Il y avait là un homme à la main sèche. Les pharisiens observaient ce que Jésus allait faire.
Il dit à l’homme : « Avance au milieu. » L’homme se tenait là.
Jésus se tourna vers les pharisiens et dit :
« Est-il permis, le jour du sabbat, de faire du bien ou de faire du mal, de sauver une vie ou de la perdre ? »
Et ils restèrent silencieux.
Jésus reprit la parole :
« Lequel d’entre vous, ayant une brebis, et si elle tombe dans une fosse le jour du sabbat, ne la saisit et ne l’en retire ? Et combien plus qu’une brebis, un homme ? »
Ils restèrent silencieux. Alors Jésus les regarda avec colère, piqué par leur silence maussade, et dit à l’homme :
« Tends la main ! »
Il l’étendit et il fut restauré.
D’après le récit de Marc, l’homme n’avait pas fait appel à Jésus. Et il est probable qu’il ne l’ait pas fait. L’enjeu ne se limitait pas à la guérison d’une main desséchée. En réalité, les pharisiens, sachant que l’homme désirait [ p. 86 ] être guéri par Jésus et croyait qu’il le pouvait, l’avaient conduit à la synagogue et lui avaient interdit, sous peine de transgression du sabbat, de faire appel.
Certes, le décor était planté, le défi préparé par les pharisiens. Jésus l’accepta et, par ses paroles aux pharisiens, l’éleva au rang de chose suprême. Il ne s’agissait plus de guérir ou de ne pas guérir, d’observer ou non le sabbat. Il s’agissait d’une conception du bien opposée à une autre. Les deux étaient formulées dans les mêmes termes : faire la volonté de Dieu. Quelle était donc la volonté de Dieu ? Lequel des deux, Jésus ou le pharisien, la connaissait ? Était-ce que les hommes fassent le bien ou qu’ils observent la Loi ?
Pour Jésus, la réponse était claire. La volonté de Dieu était que l’homme fasse le bien, indépendamment de la Loi. Si, en transgressant la Loi, il faisait le bien, alors il était prouvé que la volonté de Dieu était que la Loi soit transgressée.
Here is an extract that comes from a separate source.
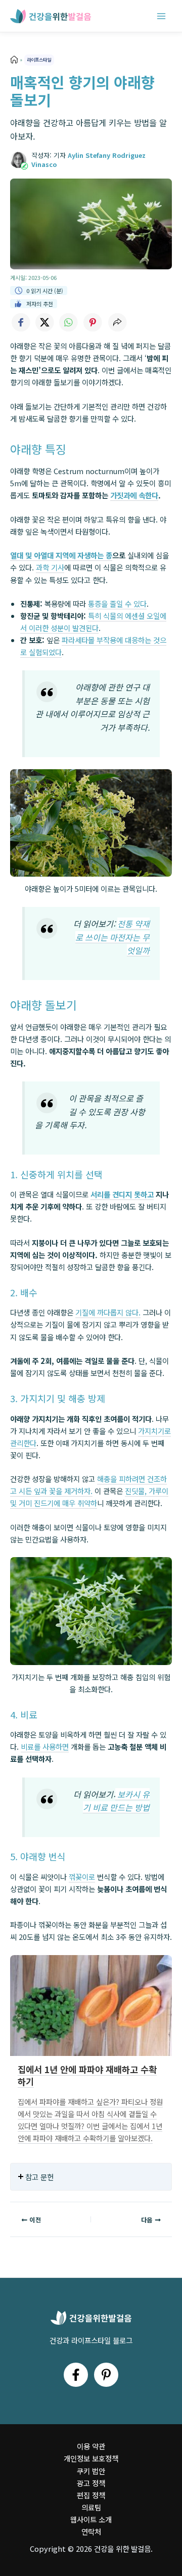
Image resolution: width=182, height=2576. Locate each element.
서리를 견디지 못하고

Il fut prouvé que l’homme dont la main avait été guérie se tenait au milieu de la synagogue.
Mais cela ne fut pas prouvé pour les pharisiens. S’ils n’avaient pas de réponse sur le moment, ils en trouveraient bientôt une : la Loi étant transgressée, [ p. 87 ] ce n’était pas de Dieu que Jésus tenait son pouvoir de guérison, mais du diable. Cependant, ils avaient une réponse dans leur cœur. Ils sortirent aussitôt de la synagogue et tinrent conseil avec les chefs d’Hérode Antipas pour savoir comment faire périr Jésus.